Из бесчисленных, как мне казалось в детстве, наших соседей я выделял уже упомянутую по дворовому эпизоду, двухметровую Клаву Ворошилову. Первоначально это выделение, перешедшее впоследствии в крепкую дружбу, выражалось в том, что я наблюдал за ней в ванной. Почти как фавн – за купанием нимфы, или пастушки.
(Разница в том, что тот, во-первых, знал, зачем он выслеживает своих «натурщиц», а во-вторых, наблюдательный пост – под лаврами во мху – был у него поудобнее. В моем же случае надо было выждать, пока объекту взбредет в голову зайти в ванную с тазом и полотенцем, и тогда в сортире, сообщавшемся с ванной маленьким окошком под потолком, вольтижируя на шаткой пирамиде из унитаза и табуретки и полувися, на медной цепочке чугунного бачка «Ниагара» на высоте почти трех своих ростов, быть сбитым, как глухарь, выстрелом навскидку дуплетом из двустволки ее намыленных – в прямом смысле – маленьких, среди всего ее прочего большого, глазок, грохнуться оттуда вместе со всей конструкцией на пол и не сломать при этом шею об унитаз. По крайней мере, так осмысливалось моим пытливым умом существование того таинственного окошка под потолком, почему-то называемого слуховым.)
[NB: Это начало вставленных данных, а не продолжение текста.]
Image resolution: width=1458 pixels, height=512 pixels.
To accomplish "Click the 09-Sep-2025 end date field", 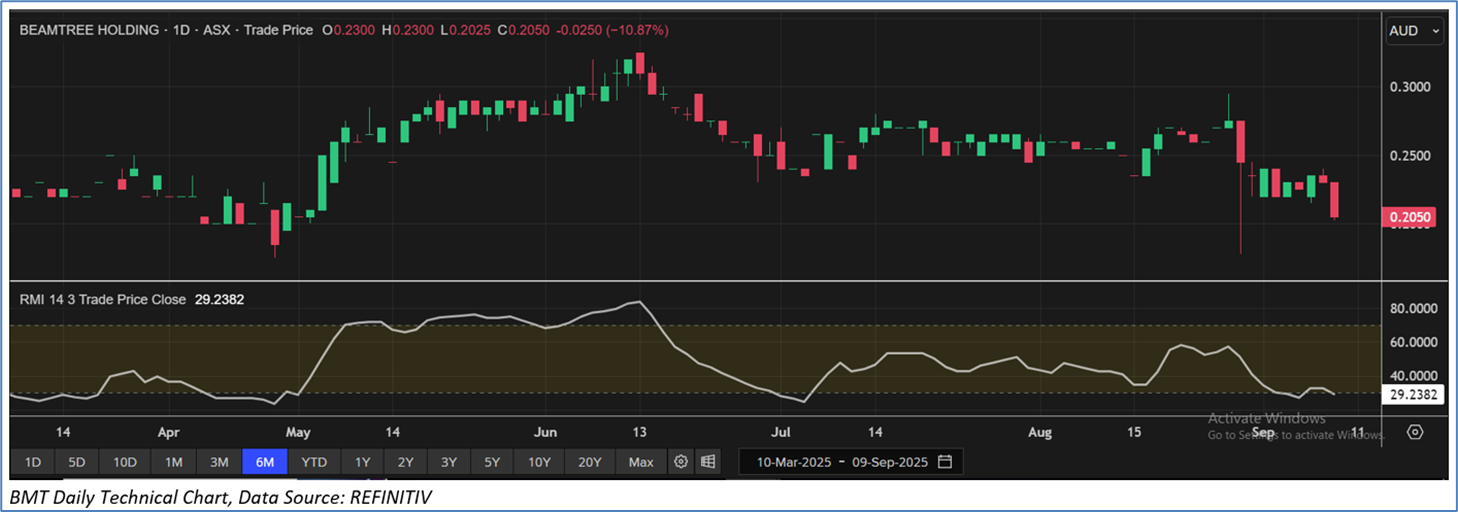I will 884,462.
Клавин предшественник Володя, тихий алкоголик и нищий на паперти, был одним из классических представителей этого славного цеха в Столице. Человек-культя – пустые брюки да два ордена «Славы» на пиджаке: по «Славе» за каждую заправленную за пояс штанину. А до третьего не довоевал, так как с пустыми штанами пехота не воюет (а если оторвать ещё и то, последнее, что в этих штанах оставалось, то какая уж тут «Слава»?)
Златоглавая наша Белокаменная была по Центру переполнена вся такой безногою пехотой, в ватных полупустых штанах на кустарных дощечках с гремучими подшипниками. Время от времени проводилось авральное мероприятие по уборке и очистке города – что-то вроде Ленинского Субботника, в стужу сталинскую еще начали, пока к Фестивалю веселой молодежи в 58-м, в самый разлив хрущевской Оттепели не свезли на Валаам последних.
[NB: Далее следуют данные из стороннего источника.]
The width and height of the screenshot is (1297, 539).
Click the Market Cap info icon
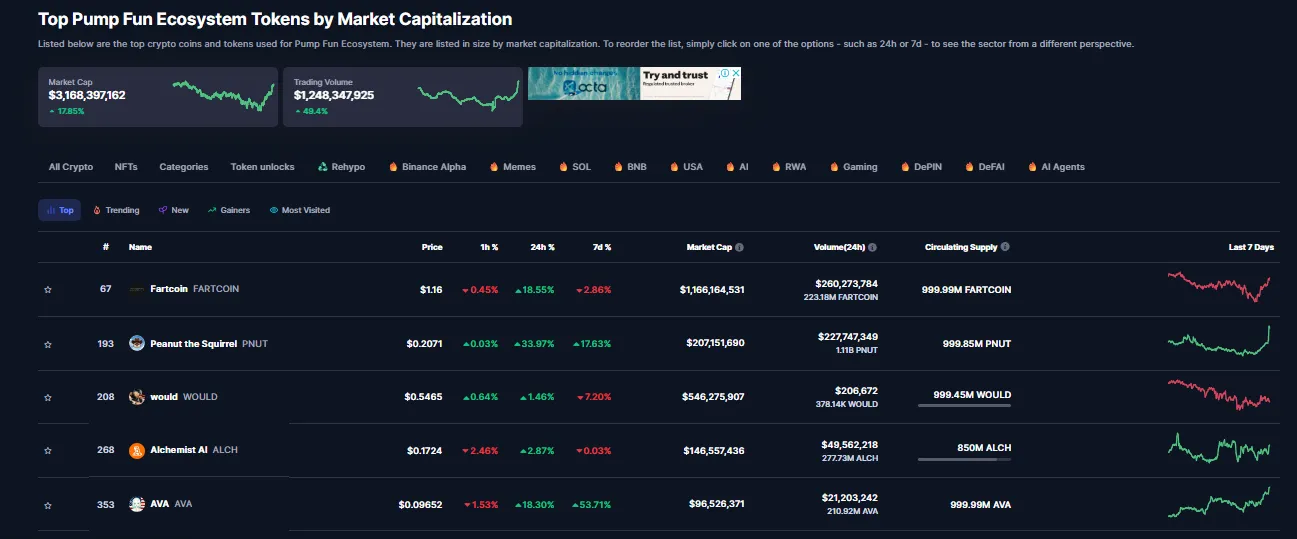tap(739, 247)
Володя, слава Богу, до этой стратегической операции не дожил. Как и не дожил до смерти вождя, за которого вылезал из окопа под пули, пока было на чем, и пер уперто на Берлин. Он успел помереть за неделю до той «хрустальной ночи». Как праведник – во сне, в своей постели, с пьяной улыбкой на лице. Вероятно, судьба определила ему должность местоблюстителя в той, приготовленной для Клавы горнице-светлице 5×2, и не более.